Applying for Court Ordered Will

To apply for a Court Ordered Will, you must first apply for leave of the court to make the application.

Before the court can grant you leave to make an application, the Court must be satisfied of the following:

  1. The applicant is an appropriate person to make the application; and
  2. Adequate steps have been taken to ensure all people with a proper interest in the estate are represented.

To make an order the court must then be satisfied that:

  • the person lacks capacity;
  • the person is alive at the time the Will is made;
  • the proposed Will is or may be a Will the person would make if they had testamentary capacity;

Summaries of two recent 2013 Queensland decisions are set out below:

Doughan v Straguszu & Ors [2013] QSC 295

The applicant was the daughter and Attorney for her mother under an Enduring Power of Attorney.
Her mother suffered from dementia and was therefore without capacity to make or revoke or alter her Will. She had previously made a Will, however this Will created uncertainties and failed to properly deal with her assets, namely the family farm.

The Court concluded that the mother acting on proper legal advice in the circumstances of the case would revoke the former will and give rise to the new will, as it dealt in a better way than the former will about how the family farm was to be held by future generations.

His Honour went on to say that there was evidence which demonstrated a long-standing history of family connection with the property. It was accepted that there was an undoubted intention on the part of the testatrix and each of her children that the property should remain for the benefit of future generations just as it has benefited past generations.

His Honour concluded that the mother lacked the mental capacity to make a Will and determined that she was unlikely to reacquire the testamentary capacity in the future.

The Court granted leave for the application and ordered that the proposed Will be made on her behalf.

Sadler v Eggmolesse [2013] QSC 40

A mother made an application to the court that a court ordered Will be made for her son. Her son had sustained a serve brain injury at birth which led to him suffering significant mental and physical impairments. A claim was brought against the State of Queensland and the medical practitioner which resulted in being awarded a significant amount of compensation. The public Trustee of Queensland on behalf of the son bought suitable accommodation on Trust for the Son, in which the son, his mother and siblings reside.

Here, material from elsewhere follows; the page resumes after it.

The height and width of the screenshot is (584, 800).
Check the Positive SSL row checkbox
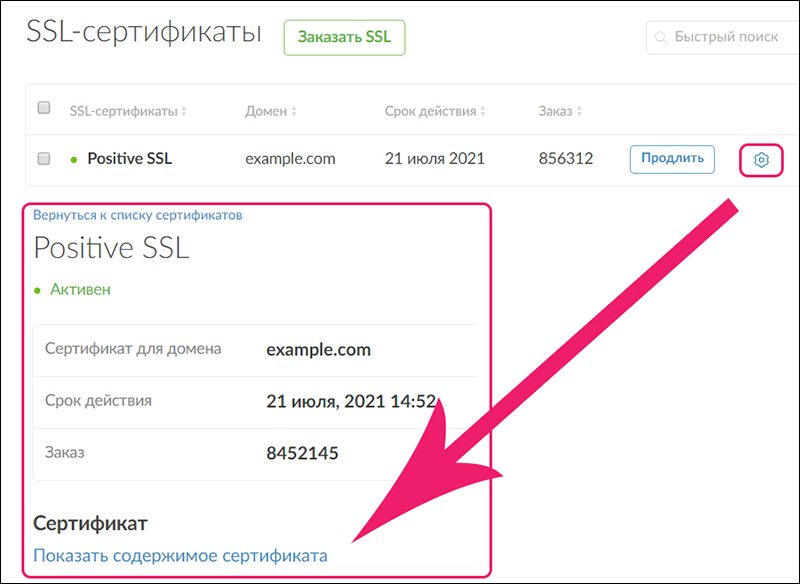43,158
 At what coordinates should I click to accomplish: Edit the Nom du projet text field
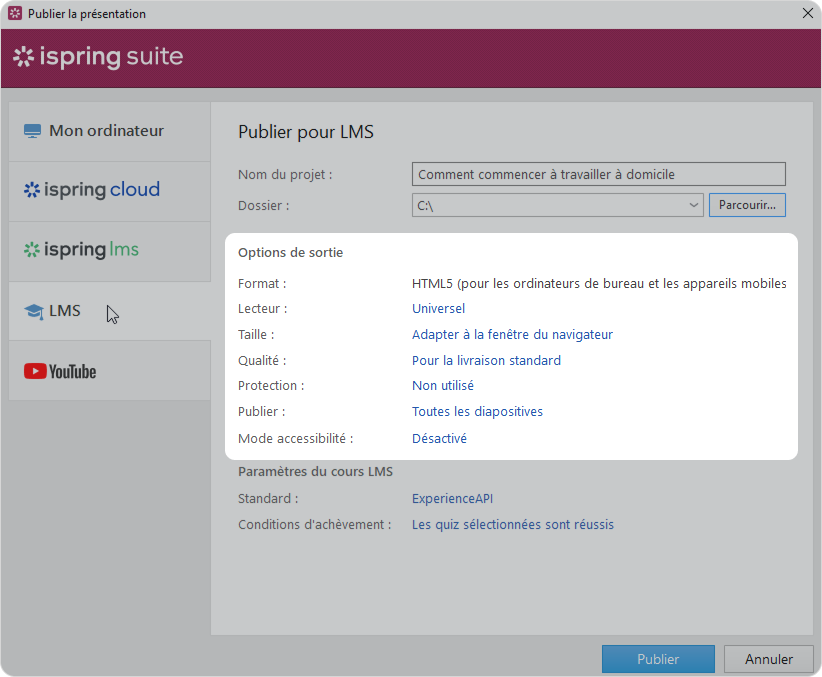(x=598, y=174)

Unfortunately the marriage between the mother and father had broken down.

The son’s primary fulltime carer was his mother. She has been unable to maintain employment.

The issue was that as a result of the compensation the son had a substantial estate and did not have a Will and would never be capable of making a Will.

If no Will was made for the son his estate would be divided 50/50 between his mother and father, even though the mother was the primary carer and financial supporter of the son.

The court found that looking at the son’s position if he were able to understand the way in which his mother has cared for him and devoted her life to him since birth, he would want her to benefit under his Will. The Court also concluded that given the son’s close relationship with his brothers he would want them to benefit under his Will and that a gift to a charity which was significant help him and his family was also appropriate.

The court granted leave for the application and ordered that the proposed Will be made for the son.